*** Opening Supplied material ***

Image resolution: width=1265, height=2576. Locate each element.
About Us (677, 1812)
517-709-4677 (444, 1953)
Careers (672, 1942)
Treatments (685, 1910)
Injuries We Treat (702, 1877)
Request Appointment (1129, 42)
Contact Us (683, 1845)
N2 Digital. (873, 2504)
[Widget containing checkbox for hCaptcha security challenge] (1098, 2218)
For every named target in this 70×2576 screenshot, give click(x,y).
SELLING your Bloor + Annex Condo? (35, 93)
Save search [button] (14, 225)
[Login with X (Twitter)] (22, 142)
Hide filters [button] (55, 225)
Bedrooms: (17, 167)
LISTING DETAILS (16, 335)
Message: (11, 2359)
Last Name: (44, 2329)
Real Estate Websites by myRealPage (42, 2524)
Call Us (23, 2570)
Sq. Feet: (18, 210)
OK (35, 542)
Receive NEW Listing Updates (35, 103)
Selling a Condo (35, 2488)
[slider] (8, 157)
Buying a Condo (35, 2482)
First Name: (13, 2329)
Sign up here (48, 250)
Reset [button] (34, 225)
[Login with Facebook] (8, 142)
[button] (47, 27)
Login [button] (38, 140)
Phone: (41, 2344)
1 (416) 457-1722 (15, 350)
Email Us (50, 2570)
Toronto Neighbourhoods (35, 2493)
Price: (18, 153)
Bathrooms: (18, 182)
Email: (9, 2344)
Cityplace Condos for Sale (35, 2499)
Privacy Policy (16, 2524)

*** Closing Supplied material ***

## The problem:
All the entries above must be repeated exactly as they were given.

## Expected answer:
Image resolution: width=1265, height=2576. Locate each element.
About Us (677, 1812)
517-709-4677 (444, 1953)
Careers (672, 1942)
Treatments (685, 1910)
Injuries We Treat (702, 1877)
Request Appointment (1129, 42)
Contact Us (683, 1845)
N2 Digital. (873, 2504)
[Widget containing checkbox for hCaptcha security challenge] (1098, 2218)
For every named target in this 70×2576 screenshot, give click(x,y).
SELLING your Bloor + Annex Condo? (35, 93)
Save search [button] (14, 225)
[Login with X (Twitter)] (22, 142)
Hide filters [button] (55, 225)
Bedrooms: (17, 167)
LISTING DETAILS (16, 335)
Message: (11, 2359)
Last Name: (44, 2329)
Real Estate Websites by myRealPage (42, 2524)
Call Us (23, 2570)
Sq. Feet: (18, 210)
OK (35, 542)
Receive NEW Listing Updates (35, 103)
Selling a Condo (35, 2488)
[slider] (8, 157)
Buying a Condo (35, 2482)
First Name: (13, 2329)
Sign up here (48, 250)
Reset [button] (34, 225)
[Login with Facebook] (8, 142)
[button] (47, 27)
Login [button] (38, 140)
Phone: (41, 2344)
1 (416) 457-1722 (15, 350)
Email Us (50, 2570)
Toronto Neighbourhoods (35, 2493)
Price: (18, 153)
Bathrooms: (18, 182)
Email: (9, 2344)
Cityplace Condos for Sale (35, 2499)
Privacy Policy (16, 2524)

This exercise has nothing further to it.